# Coping well with physical handicap



## Whitefeather (Sep 2, 2002)

Hi Folks,
I've been watching this sweet bird for quite some time now (at least a year). He frequents our backyard & doesn't seem to be bothered in the least by his 'handicap'. 
He hops from one place to another, interacts with the other birds his size & generally appears to have a grand time.  
From what I can see, I would guess he was born with only one leg. I've never seen an inkling of another leg.

I've been able to get a few pictures but he is so fast they weren't real clear. I was just out changing the water & looked over to find him playing about with some other birds. I figured if I went to get the camera he would be gone by the time I got back outside, but decided to give it a go. Well, he was still there & I was able to get a pretty good picture.

I'm not sure what kind of bird he is but he sure seems to live life to it's fullest despite his handicap.  

Cindy


----------



## Reti (Jul 20, 2003)

Oh, what a sweetie. I am glad he is doing so good
It's amazing how they learn to adapt.

Reti


----------



## Skyeking (Jan 17, 2003)

Oh Cindy,

What a cutie!  

I'm so glad you got a picture of him to share with us. That one leg SURE is long...and I bet it is strong having to carry all the weight.

Sending good thoughts and wishes his way.

Thank you for sharing.


----------



## Garye (Feb 20, 2005)

It is absolutely amazing how some of these birds adapt so well due to their handicaps. It's a testament to their desire to survive.

That's a great picture you took.


----------



## Pigeonpal2002 (Jul 27, 2002)

Hi Cindy, 

Aww, the poor little thing. I'm not sure what kind of bird it is but it's a good job he's got those long legs or leg. They are obviously meant to be good walkers and runners or generally good on the ground so this is probably why he is doing so well, even with the one leg.

Glad to hear that he/she is doing so well and that you've been able to observe him managing fine for a year


----------



## Whitefeather (Sep 2, 2002)

I first spotted this fella in a tree outside our kitchen. He seemed to be having quite a time balancing on the limb. Well, now I know why. 

He's usually sighted standing on our mailbox, on the sidewalk, on the wall in the backyard & obviously on the lawn. He just bebops all over the place.  

I wish I had such energy.  

Cindy


----------



## mr squeaks (Apr 14, 2005)

Looks like quite the cutie!

If you are able to get other pictures, I can show them to Paul and I know he would be able to identify what kind of bird... 

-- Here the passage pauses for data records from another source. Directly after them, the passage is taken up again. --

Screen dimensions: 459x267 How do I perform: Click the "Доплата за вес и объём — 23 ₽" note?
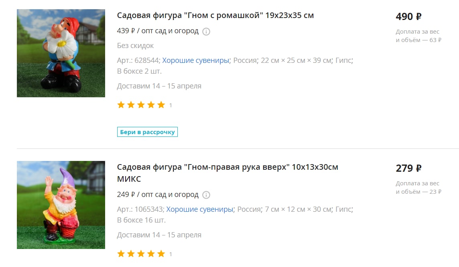click(x=418, y=187)
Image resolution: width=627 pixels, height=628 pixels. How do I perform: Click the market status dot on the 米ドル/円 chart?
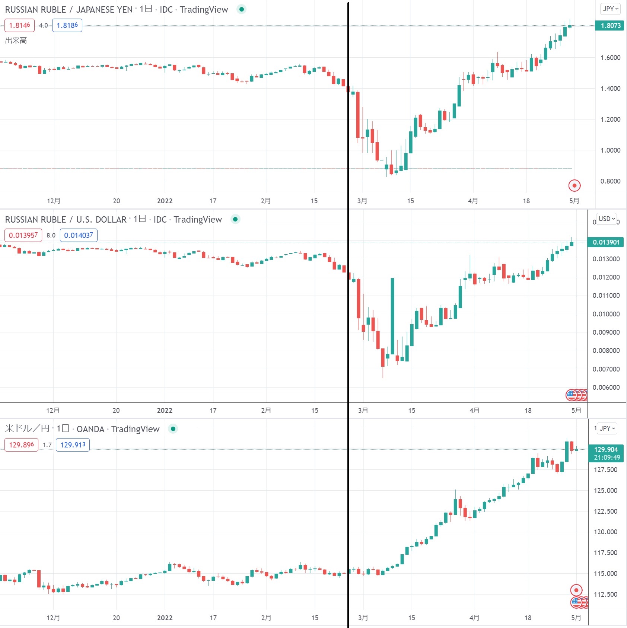[x=173, y=429]
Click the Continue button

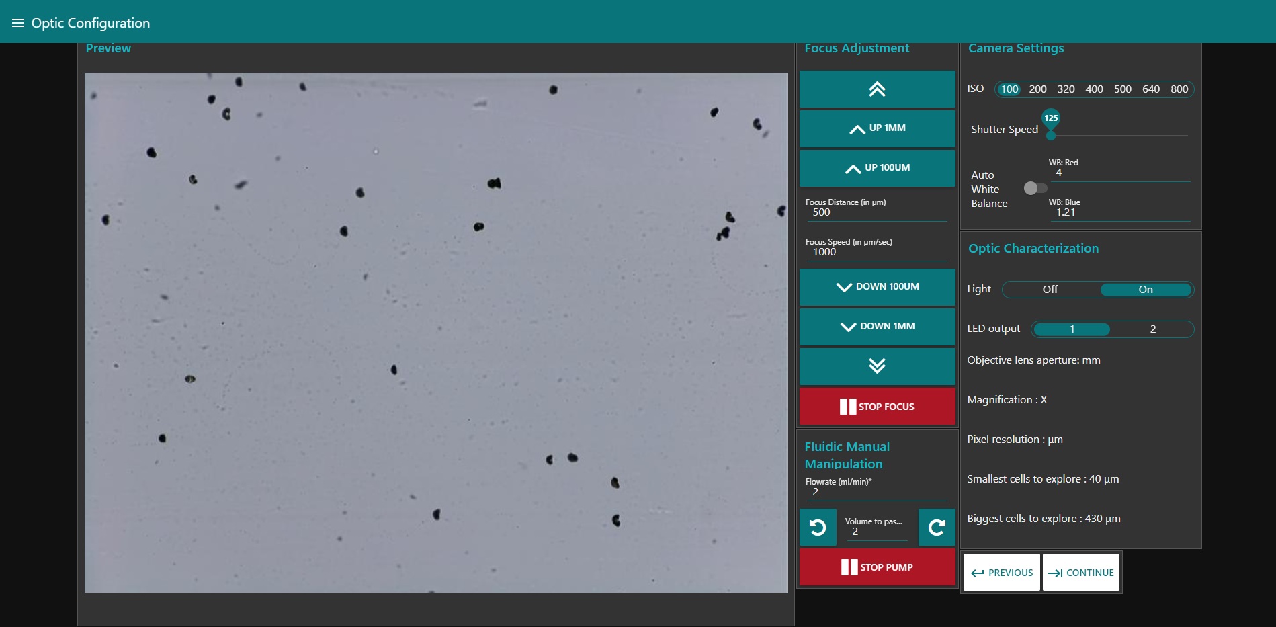(1080, 573)
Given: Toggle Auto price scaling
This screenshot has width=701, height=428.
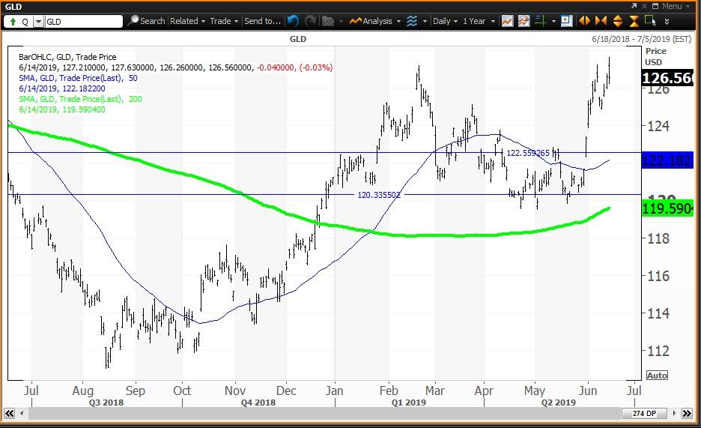Looking at the screenshot, I should point(656,375).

At first, I thought you were talking about "Hopalong." He's still doing well?


----------



## Whitefeather (Sep 2, 2002)

mr squeaks said:


> Looks like quite the cutie!
> 
> *If you are able to get other pictures, I can show them to Paul and I know he would be able to identify what kind of bird*...
> 
> At first, I thought you were talking about *"Hopalong." He's still doing well*?


I guess that angle isn't the best for identification is it?  

Hopalong's doing great.  He was here this afternoon & joined in the 'community shower'.  
I tried to get a picture of him as well but he decided to stretch his wings just as I took the picture.  Will try again. 

Cindy


----------



## pdpbison (Mar 15, 2005)

Hi Cindy,


Wow, what a coll little Bird...!


He makes having one Leg look rather sheek...! ( sheik?) however one spells it!)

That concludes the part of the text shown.